#NAAW: People with addiction and mental health better served when researchers and clinicians work together
It often takes a crisis for frontline staff to see people living with addiction and that’s a narrow representation of that person’s day-to-day life. To better understand it, researchers need the big picture. They need to know if there are other medical issues and environmental triggers to assess existing treatments and develop new ones.
That link between clinicians and mental health researchers is being forged here, at the Peter Boris Centre for Addictions Research (PBCAR). According to Dr. Michael Amlung, the centre is ideally suited for bringing the two sides together. As a faculty scientist with the PBCAR and a research psychologist with St. Joseph’s Healthcare Hamilton, Amlung is accompanying the progress closely.
“One of the unique aspects of St. Joe’s from a mental health perspective is that you have McMaster researchers on site at the West 5th Campus,” he said. That’s the kind of infrastructure you need for translational partnerships, a connection between what is happening in the front lines and what is going on in research.
“It started organically. At least some of it,” he said. “We had individuals on the scientific side crossing boundaries and vice versa.”
The next key development in forming translational partnerships came when managers and directors gave their “buy-in,” Amlung said. “They sat at the table with us and provided resources. It helps that we have the Research Institute of St.
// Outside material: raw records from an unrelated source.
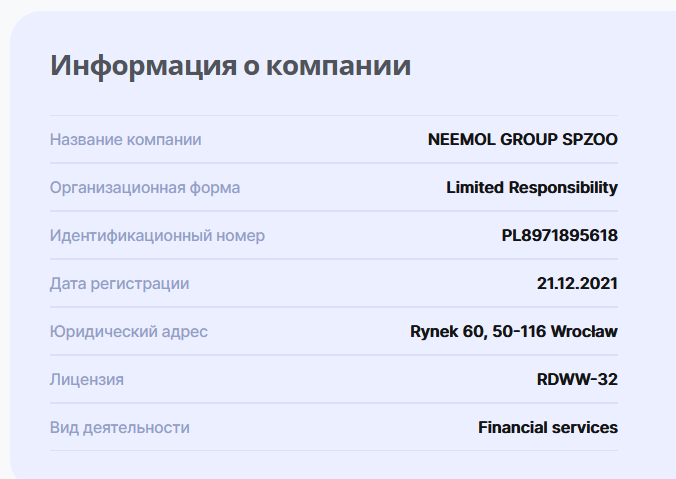Click the word "Wrocław" in the address
The image size is (676, 479).
point(586,332)
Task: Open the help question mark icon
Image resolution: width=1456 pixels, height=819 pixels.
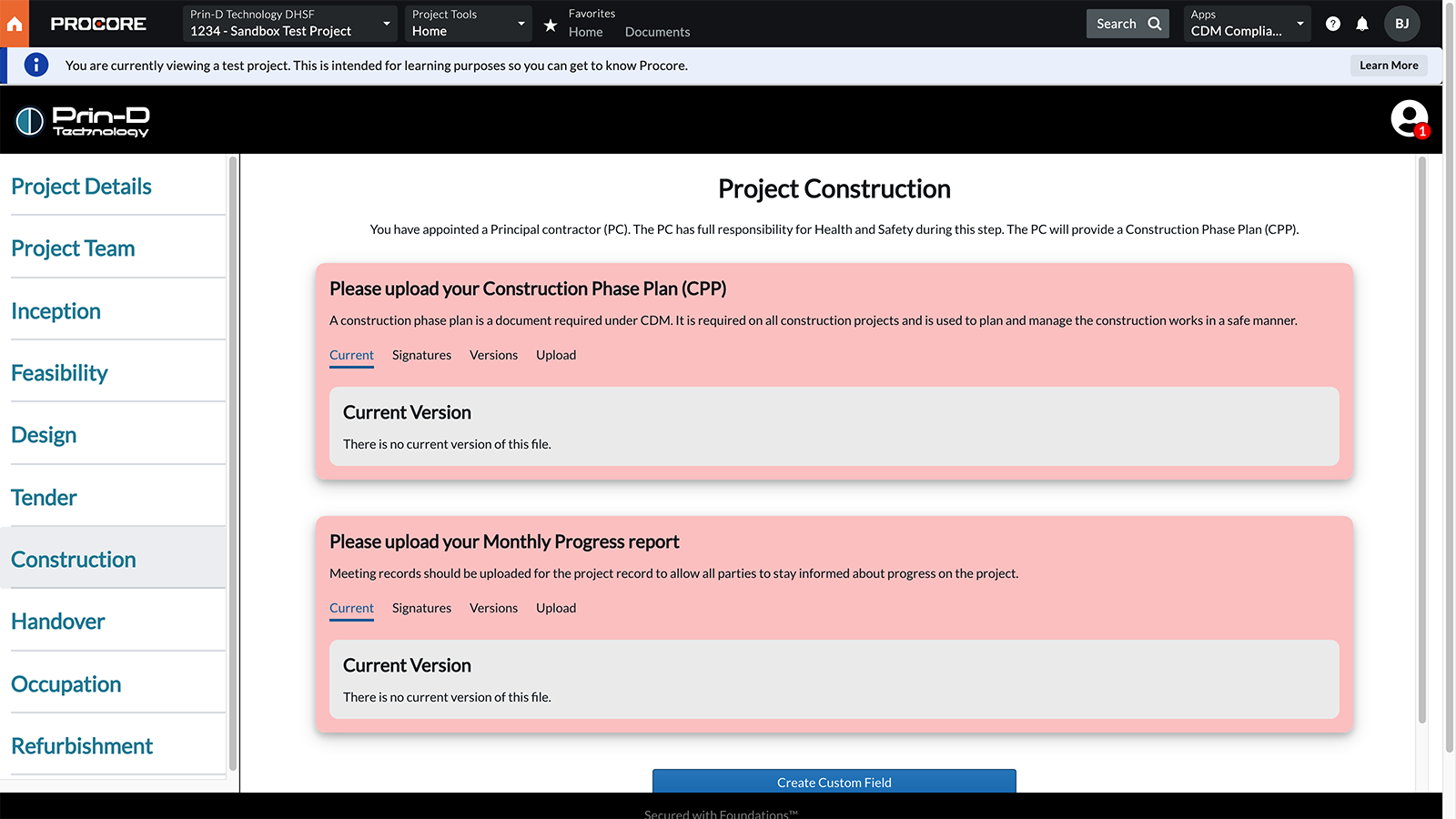Action: click(x=1332, y=24)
Joe’s Hamilton, and innovation and exploration are part of our mission as an academic health sciences centre.”
During National Addictions Awareness Week, Nov. 12-18, 2017, Amlung and two colleagues are sharing their learnings at a Calgary conference organized by the Canadian Centre on Substance Use and Addiction (CCSA).
They’re presenting on three recent partnerships between an addictions research centre and treatment providers.
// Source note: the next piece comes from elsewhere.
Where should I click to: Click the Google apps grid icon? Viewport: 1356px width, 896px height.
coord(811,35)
Amlung himself has been refining a standardized screening process where clients are given the option to fill out questionnaires that go beyond the immediate crisis. These self-reports allow frontline staff to learn if the client believes there are concurrent medical conditions and other factors that need to be taken into account when care is provided. They also give researchers a standardized data set that allows them to compare findings and help develop new treatment tools for clinicians.
His colleague, Dr. Iris Balodis, assistant professor, department of psychiatry and behavioural neurosciences, is presenting on handouts created for problem gambling. They’re written with the client in mind, without medical jargon. These handouts provide clients with current information about the neuroscience behind problem gambling along with helpful hands-on exercises to strengthen understanding and self-awareness of how gambling is related to the brain.
Fellow presenter, Dr. James MacKillop, Peter Boris Chair in Addictions Research and Director of the Peter Boris Centre for Addictions Research at St. Joseph’s Healthcare Hamilton, is speaking about comorbid addiction and trauma – the presence of two chronic diseases or conditions – in an inpatient addictions treatment setting. So far, more than 1,000 inpatients have been screened and the data indicates a high severity of drug and alcohol use. In addition, nearly half of respondents reported significant trauma history, something that wouldn’t be evident when a client arrives during a crisis, but could help clinicians personalize treatment.
According to Dr. MacKillop, “these translational partnerships and their impact on treatment delivery reflect the real progress we are making in narrowing the gap between research and practice.”